JOB →
Please write out the data again from the line with "You are a GUI" to the line with "tap(563, 28)", shifting every coordinate in the answers up by 146. Leave the pictures out.

THE DATA →
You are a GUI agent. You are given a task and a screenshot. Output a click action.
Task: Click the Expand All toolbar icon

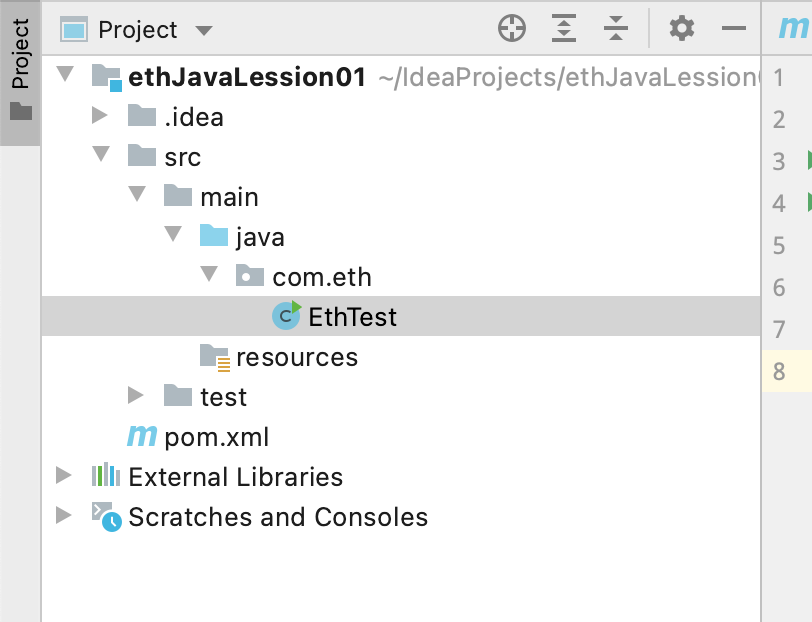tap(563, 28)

==

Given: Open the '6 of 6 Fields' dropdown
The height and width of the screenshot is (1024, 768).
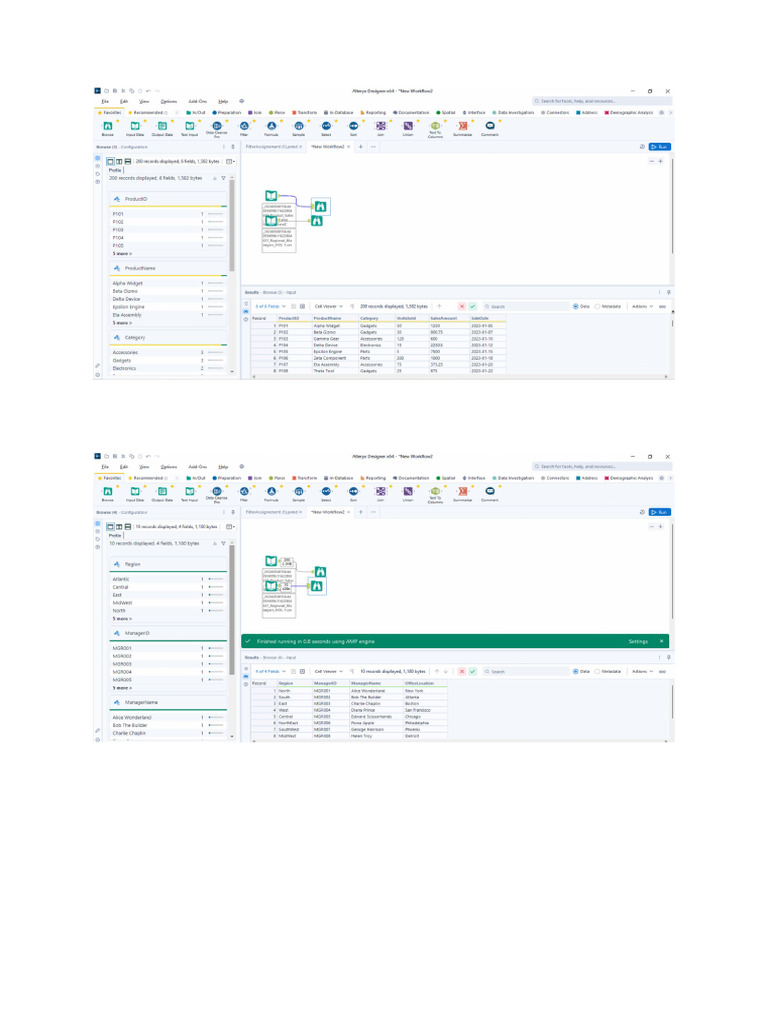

EXERCISE OUTPUT →
You are a GUI agent. You are given a task and a screenshot. Output a click action.
Task: Click the Expand All toolbar icon

tap(709, 174)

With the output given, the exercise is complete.